SEBASTIAN SPRENG, visual artist
Named 2017 KNIGHT ARTS CHAMPION by the Knight Foundation, his works currently exhibited at the Knight Concert Hall, Adrienne Arsht Center, Argentinean born visual artist Sebastian Spreng established in Miami three decades ago. Music is pivotal in his work and whole series of paintings were based on musical structures and cycles – Liederkreis I and II, Sinfonietta, Impromptus, Der Ring des Nibelungen, Chamber Music, Mahler Songs and Das Lied von der Erde. Significantly, his works grace program covers of the Florida Philharmonic Orchestra, New World Symphony and the Florida Grand Opera, as many CD covers, including the Grammy award-winning Da Pacem by Arvo Pärt. With more than fifty solo shows in Buenos Aires, Miami, Santa Fe NM, Seattle, Atlanta, Düsseldorf, Munich, Essen, Sun Valley, Toronto,Tuscany, France, Japan, Uruguay, Nicaragua, Panama and Venezuela, and works in private and public collections, including the Perez Art Museum Miami, Fundación Ortiz Gurdián, Florida Grand Opera, Museo del Barrio, Miami-Dade Public Library System, Barclays, Banco Santander and Merrill Lynch.

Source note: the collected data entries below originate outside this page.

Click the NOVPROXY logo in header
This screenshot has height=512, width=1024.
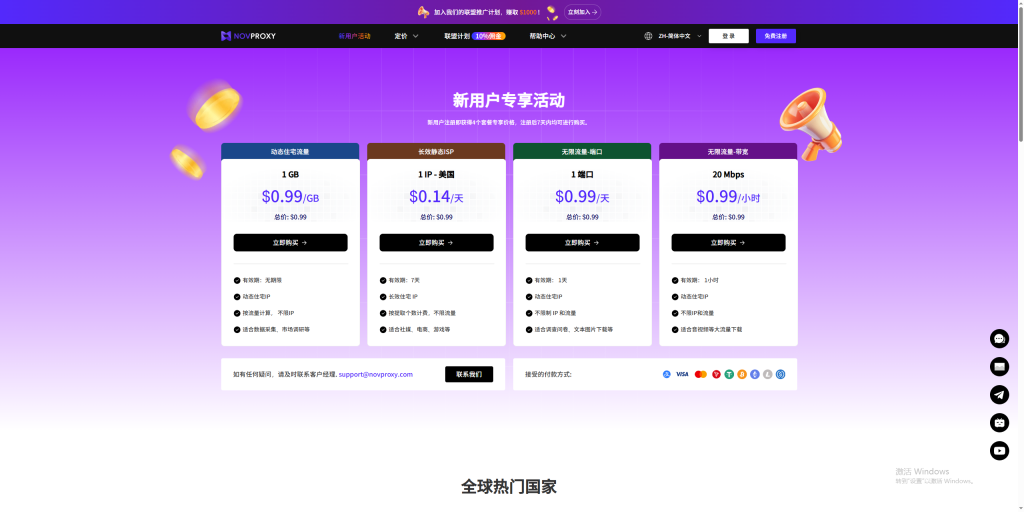tap(248, 36)
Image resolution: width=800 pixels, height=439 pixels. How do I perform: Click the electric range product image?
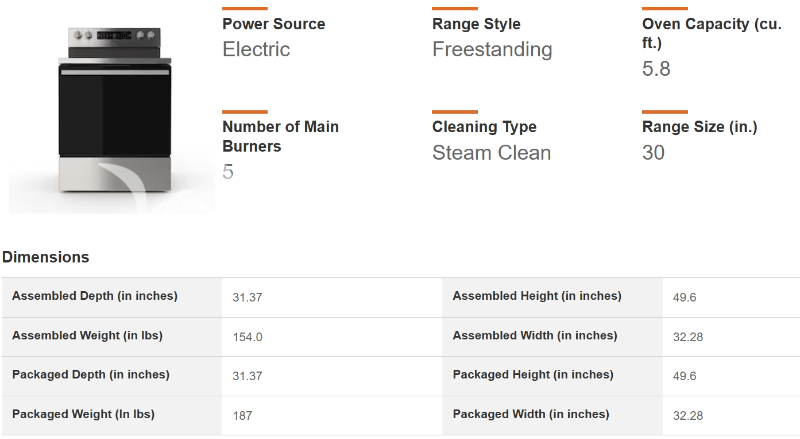tap(112, 110)
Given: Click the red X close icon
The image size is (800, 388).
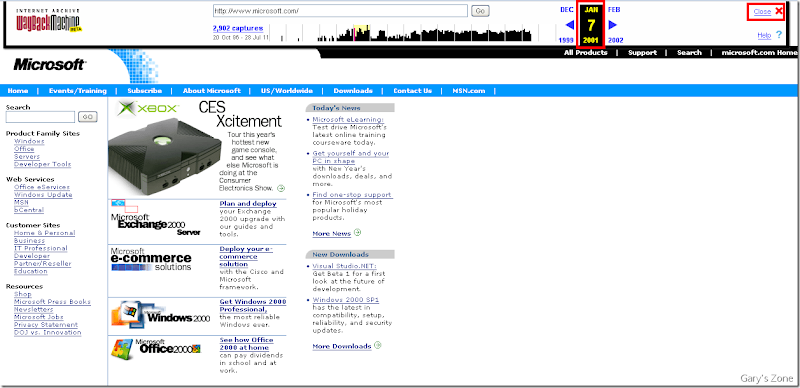Looking at the screenshot, I should (779, 11).
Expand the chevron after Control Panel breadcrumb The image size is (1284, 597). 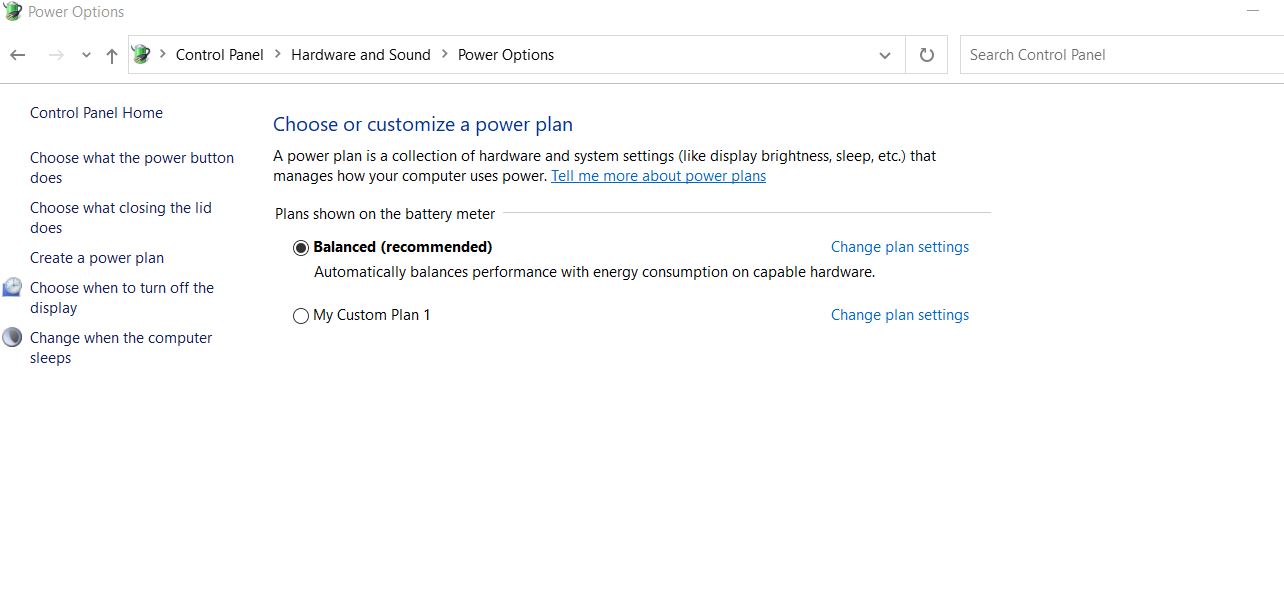(277, 55)
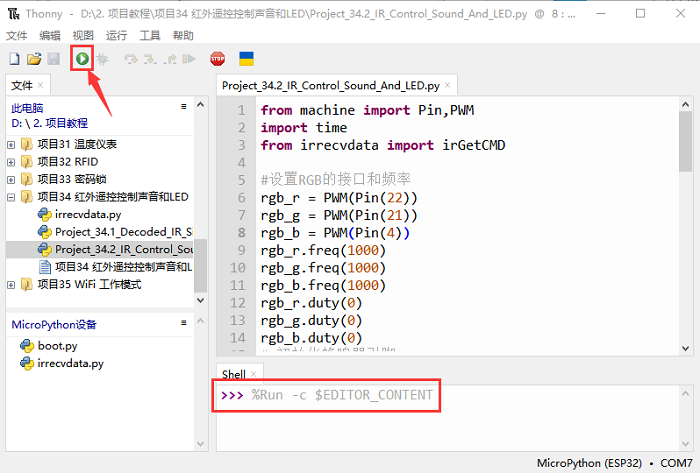Expand the 项目31 温度仪表 folder
Screen dimensions: 700x473
point(11,144)
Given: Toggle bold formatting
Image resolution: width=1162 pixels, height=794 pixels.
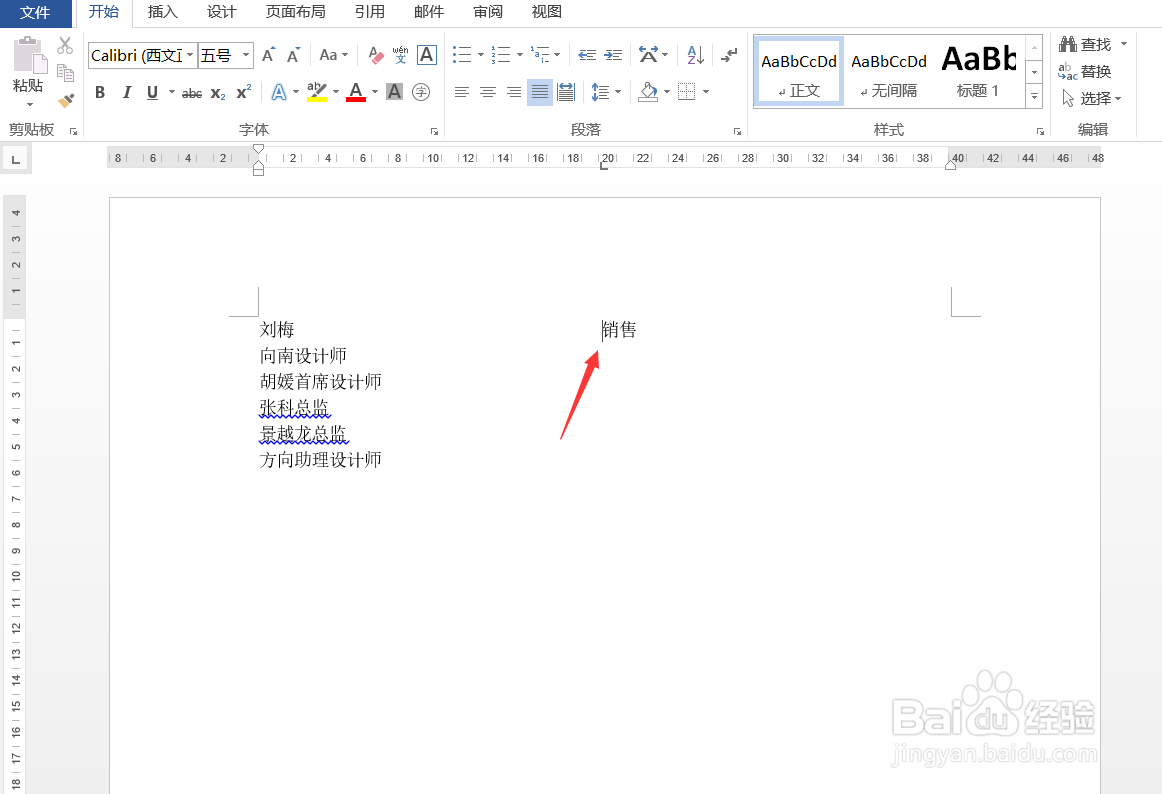Looking at the screenshot, I should pos(100,92).
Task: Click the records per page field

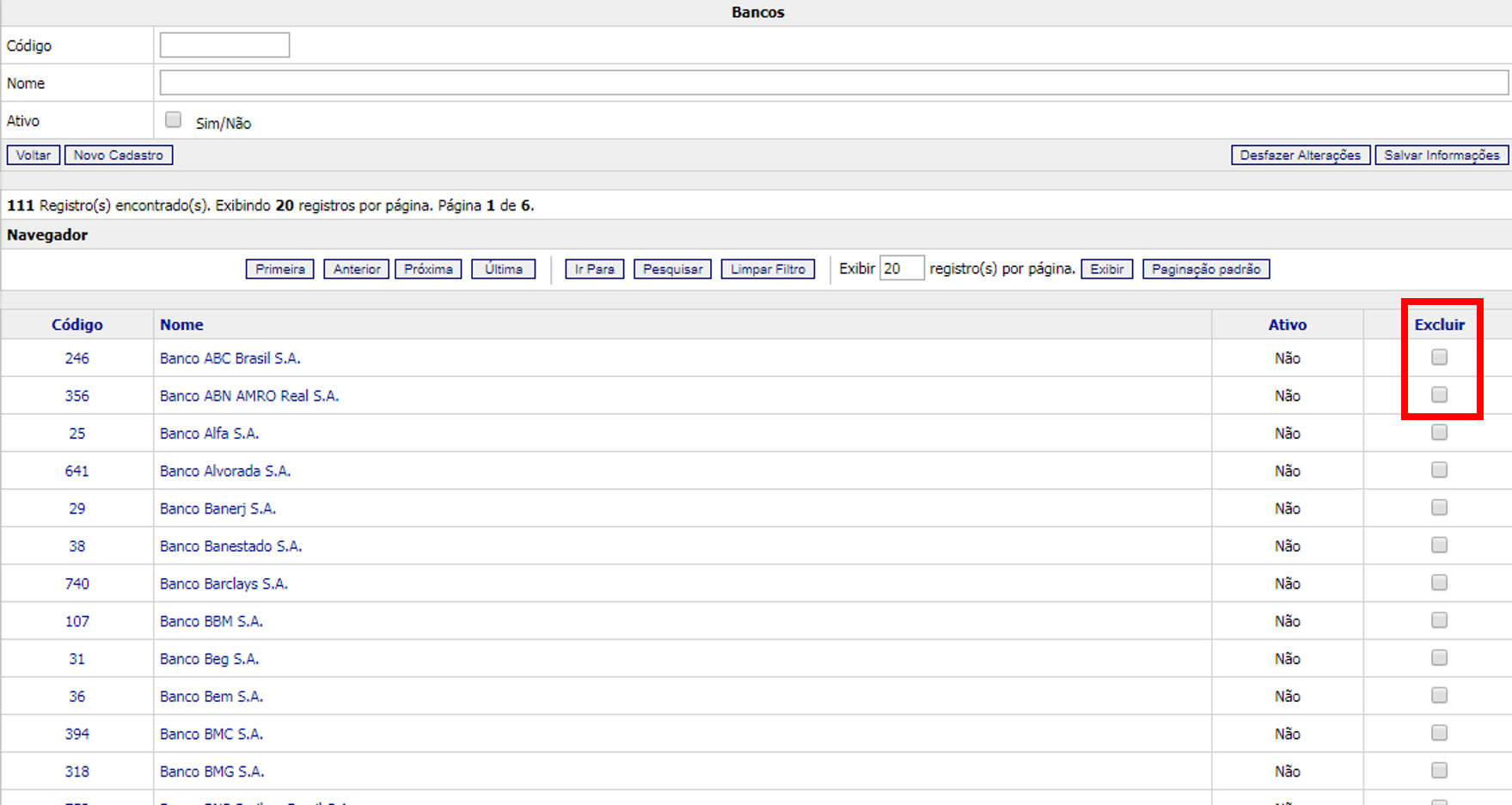Action: [901, 269]
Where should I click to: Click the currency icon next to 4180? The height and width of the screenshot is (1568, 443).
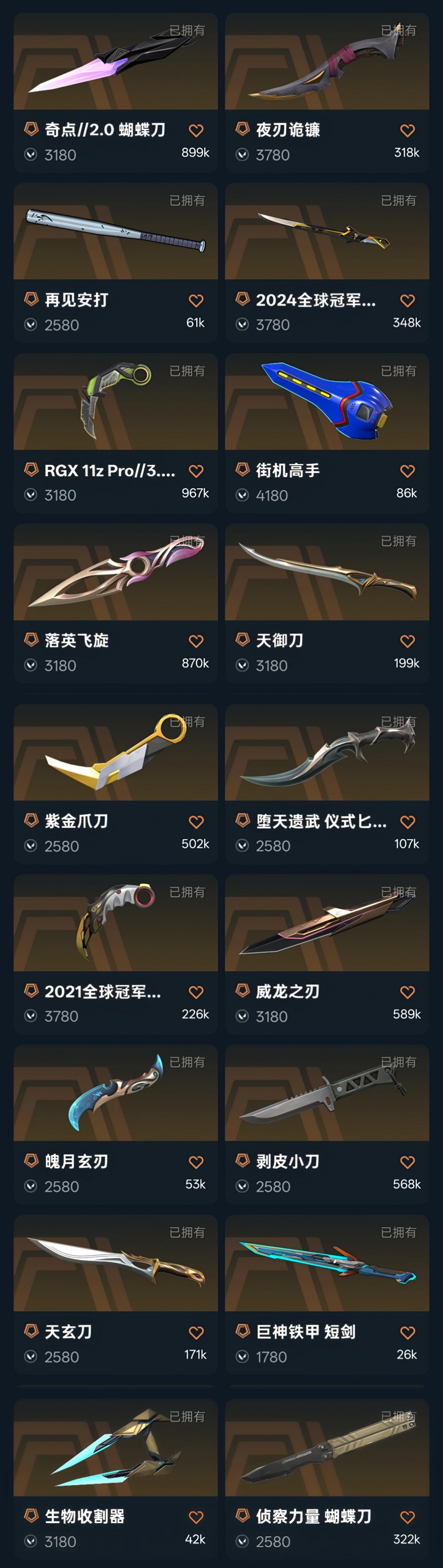[243, 495]
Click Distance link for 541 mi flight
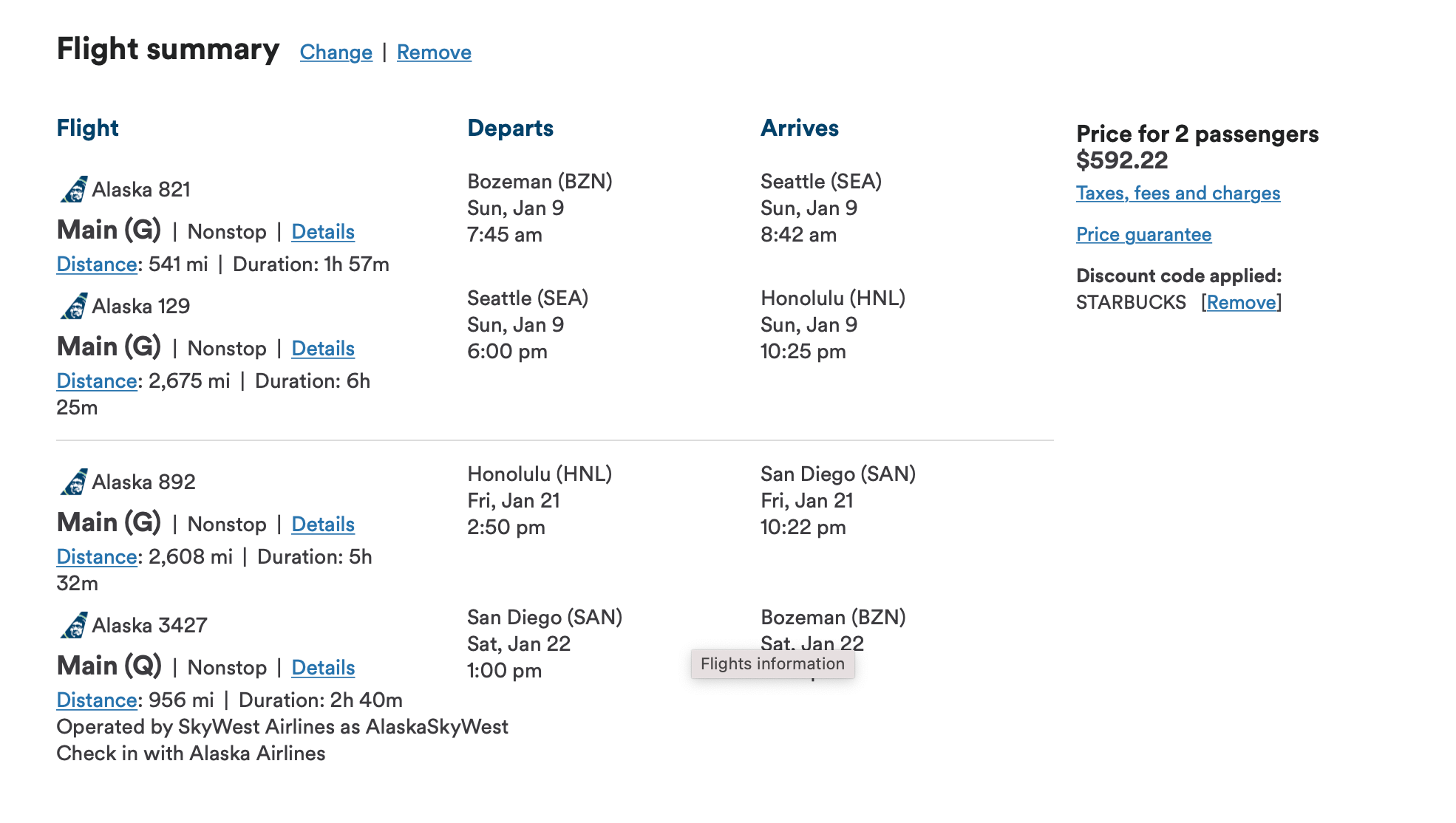Screen dimensions: 1456x823 coord(97,264)
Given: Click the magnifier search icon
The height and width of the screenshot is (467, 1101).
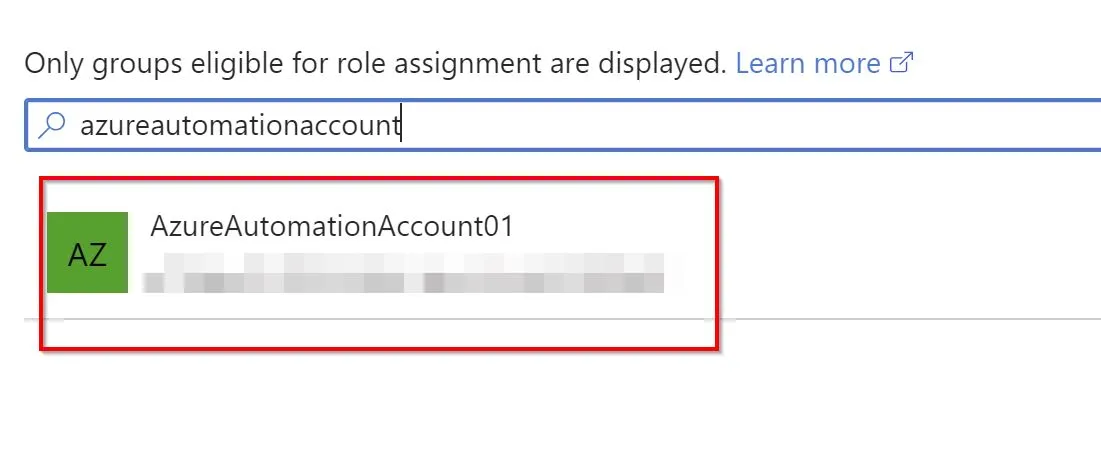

In 1994, he was commissioned by Metro-Dade Art In Public Places to create a exhibition at the Miami-Dade Government Center as a memorial tribute to the American with Disabilities Trailblazers. In 2009 his work Daphne was selected for the book Speak for the Trees, alongside 70 other artists.
In 2012, he was selected as one of the 100 Latinos of Miami and as the 2013 Visual Artist in residency of the 11th Edition of the Music@Menlo Chamber Music Festival. Spreng writes about classical music since 1988, first as foreign correspondent for Clásica Magazine in Argentina. Currently he writes articles, comments and reviews for several publications including El Nuevo Herald, Knight Foundation Arts and his own Miami Clasica. Since 2009 he is a member of the Music Critics Association of North America. He was honored with he Dr. Sanford L. and Beatrice Ziff Outstanding Arts Contributors by Classical South Florida of 2015. After Liederkreis II and Salad Bar, Song for the Earth was his third solo exhibit with KELLEY ROY GALLERY in Miami-Wynwood.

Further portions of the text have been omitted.